## WHAT THIS TASK INVOLVES
Collect every row below that contains the string "Open" and copy each of those rows in full. The match is case-sensitive.

## DATASET CONTENT
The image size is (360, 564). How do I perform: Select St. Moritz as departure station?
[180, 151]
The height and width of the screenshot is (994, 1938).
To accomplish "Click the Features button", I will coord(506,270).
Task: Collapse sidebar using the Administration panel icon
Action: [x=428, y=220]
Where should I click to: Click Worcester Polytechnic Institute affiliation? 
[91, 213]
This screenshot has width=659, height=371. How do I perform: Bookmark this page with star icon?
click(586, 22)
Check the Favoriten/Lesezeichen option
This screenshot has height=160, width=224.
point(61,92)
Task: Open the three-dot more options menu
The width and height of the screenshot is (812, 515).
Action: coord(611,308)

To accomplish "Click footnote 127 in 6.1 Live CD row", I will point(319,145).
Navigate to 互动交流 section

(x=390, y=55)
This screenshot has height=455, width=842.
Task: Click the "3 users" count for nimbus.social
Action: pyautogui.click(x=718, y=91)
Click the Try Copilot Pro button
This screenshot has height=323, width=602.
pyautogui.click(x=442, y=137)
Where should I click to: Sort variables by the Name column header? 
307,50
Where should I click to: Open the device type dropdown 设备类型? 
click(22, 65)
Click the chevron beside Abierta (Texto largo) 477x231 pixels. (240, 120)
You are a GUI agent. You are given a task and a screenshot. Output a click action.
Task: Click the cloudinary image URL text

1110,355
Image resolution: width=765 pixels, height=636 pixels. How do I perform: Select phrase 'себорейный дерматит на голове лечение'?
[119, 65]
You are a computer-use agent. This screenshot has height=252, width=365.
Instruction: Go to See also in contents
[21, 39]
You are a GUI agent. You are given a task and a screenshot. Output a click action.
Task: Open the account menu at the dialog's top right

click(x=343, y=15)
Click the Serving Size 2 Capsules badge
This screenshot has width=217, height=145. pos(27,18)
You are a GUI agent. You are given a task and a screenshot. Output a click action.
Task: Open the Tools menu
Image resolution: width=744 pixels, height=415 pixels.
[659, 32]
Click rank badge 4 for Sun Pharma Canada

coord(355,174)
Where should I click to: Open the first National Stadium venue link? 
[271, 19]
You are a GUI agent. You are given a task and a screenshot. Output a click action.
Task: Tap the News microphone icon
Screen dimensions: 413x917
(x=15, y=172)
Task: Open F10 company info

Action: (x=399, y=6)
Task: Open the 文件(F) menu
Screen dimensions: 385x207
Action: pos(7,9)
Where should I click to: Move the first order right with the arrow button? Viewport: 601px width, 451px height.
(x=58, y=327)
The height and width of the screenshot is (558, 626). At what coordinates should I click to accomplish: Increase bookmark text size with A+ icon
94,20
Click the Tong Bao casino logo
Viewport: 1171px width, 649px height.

## SOLUTION TO THIS TASK
Task: Open the three-dot more options menu
Where should I click to: Open the device type dropdown 设备类型? 
Task: Open the account menu at the dialog's top right
Task: Open the Tools menu
Where should I click to: Open the first National Stadium venue link? 
Task: Open F10 company info
Task: Open the 文件(F) menu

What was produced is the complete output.